The Right of Return does not derive its validity merely
from UN Resolutions. The Universal Declaration of
Human Rights article 13 reaffirms the right of every
individual to leave and return to his country. Moreover,
the Principle of Self Determination guarantees, inter
alia, the right of ownership and domicile in one's own
country. This principle was adopted by the UN in 1947.
In 1969 and thereafter, it was explicitly applied to the
Palestinian People, including "the legality of the
Peoples' struggle for Self-Determination and liberation",
(GAOR 2535 (xxiv), 2628 (xxv), 2672 (xxv), 2792 (xxvi)).

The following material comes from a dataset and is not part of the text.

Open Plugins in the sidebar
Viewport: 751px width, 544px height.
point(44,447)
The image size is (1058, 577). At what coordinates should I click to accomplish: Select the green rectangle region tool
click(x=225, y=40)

International law demands that neither occupation nor
sovereignty diminish the rights of private ownership.
When the Ottomans surrendered in 1920, Palestinian
ownership of the land was maintained. The land and
property of "the refugees" remains their own and they
are entitled to return to it.
Research not only shows that the right of the refugees
is sacred and legal but also possible (i.e. it is a myth that
Israelis would have to be displaced to allow for the
return of the refugees). A study on the demography of
Israel shows that 78% of Israelis are living in 14 percent
of Israel and that the remaining 86% of the land in Israel
is mostly land that belongs to the refugees on which
22% of the Israelis live. However, 20% live in city centers,
which are mostly Palestinian such as, Beer Al Saba',
Ashdod, Majdal, Asqalan, Nazareth, Haifa, Acre, Tiberias
and Safad. As for the remaining 20%, they live in
kibbutzes and moshavs. They control the legacy and
heritage of five million Palestinian refugees. Is there any
logic to having 2,400 refugees on one square kilometer
in the Gaza Strip while any one of them could look over
the barbed wire and see his land practically empty? If
Gaza refugees returned to their homes in southern
Palestine, no more than five percent of Jews in the
center would be affected. If the refugees of Lebanon
returned to their homes in the Galilee no more than
one percent of Jews in the center would be affected.

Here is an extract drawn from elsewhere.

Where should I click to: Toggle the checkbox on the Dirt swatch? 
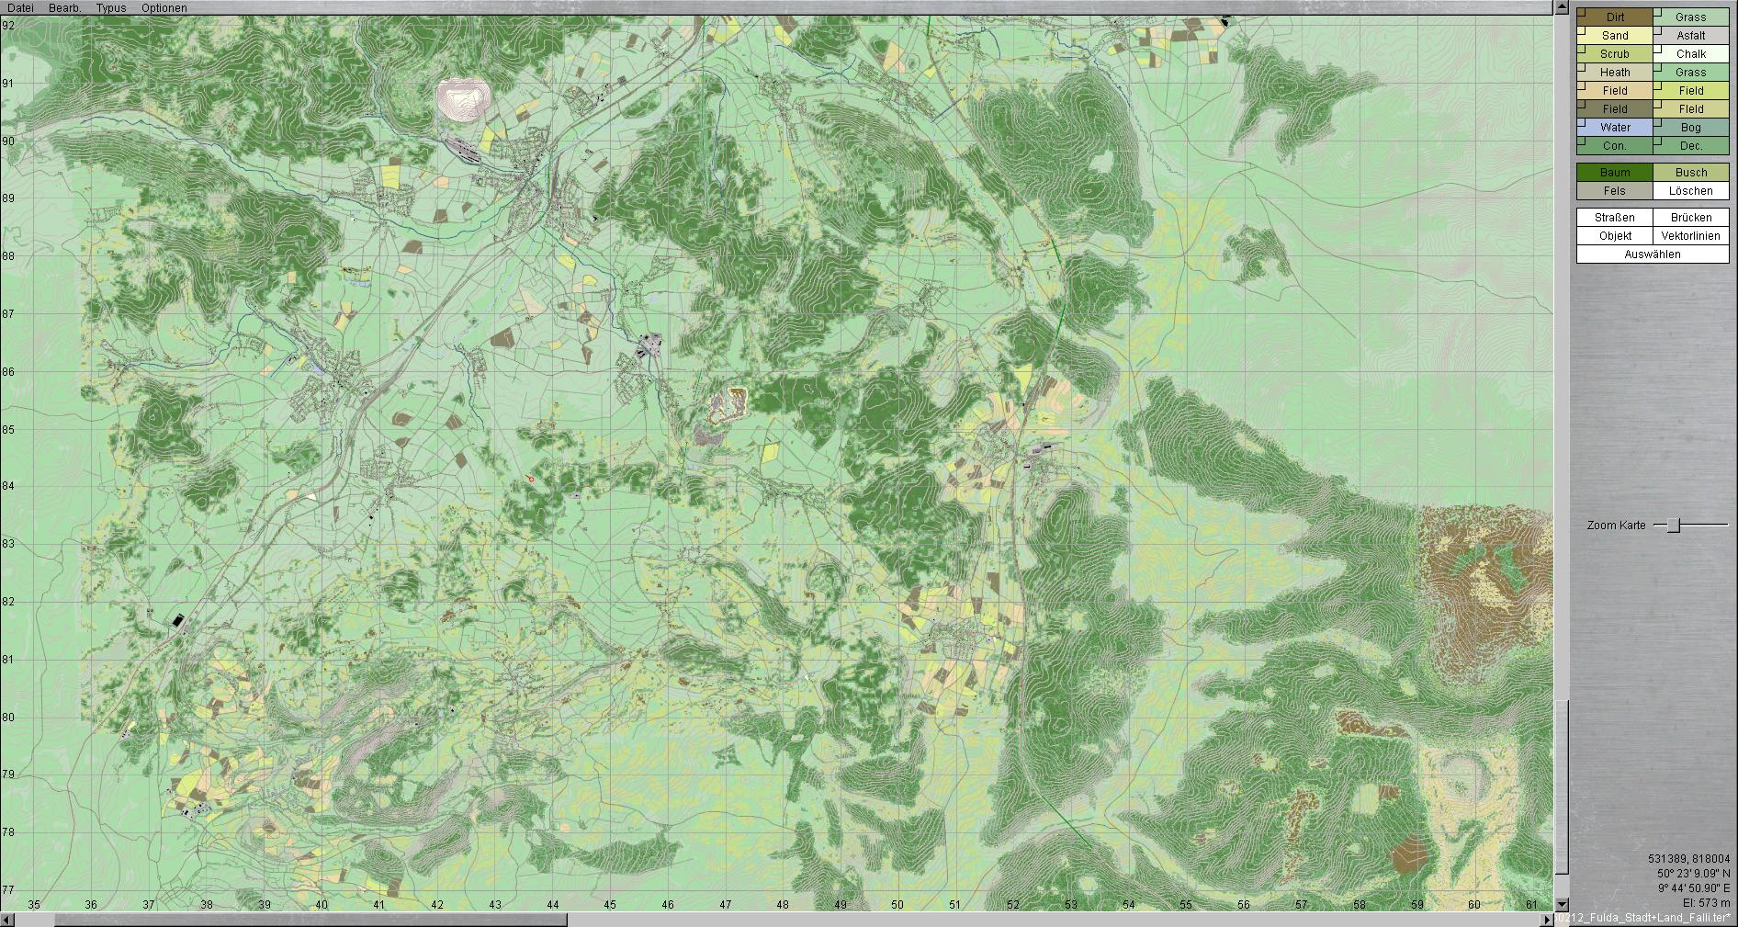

The total number of refugees from Gaza and Lebanon
equals the number of Russian immigrants who came to
Israel in the '90s to live in the homes of these refugees.
What right brings in Russian Jews and what kind of
peace deprives Palestinian refugees the right to return
home?
According to a report by Amnesty International last
December, 2650 Palestinian houses have been
destroyed since 1987 by Israel in the West Bank,
including east Jerusalem, on the pretext of not having
building permission. Further thousands of acres owned
by Palestinians have been confiscated to build
settlements in the occupied territories in contraventions
to the 4th Geneva convention Article 49 stating that
the "Occupying Power shall not transfer parts of its own
civilian population into the territory it occupies." The AI
report is available at:
http://www.web.amnesty.org/ai.nsf/index/MDE150591999
The inalienable rights of refugees cannot be left to
"negotiations" between Israel and the Palestinian
authority. International law considers agreements
between an occupier and any body in occupied
areas to be null and void if they deprive civilians of
recognized human rights including the rights to
repatriation and restitution. No peace will be durable
without solving the refugee situation regardless of
agreements signed between a strong party (Israel) and
a weak and unrepresentative one (Yasser Arafat).
The US is bound by its constitution to support human
rights and freedom. There is no more elemental right
than one's right to his/her home and to live in his/her
land. The US could use the massive financial support we
give to the State of Israel to press for this right.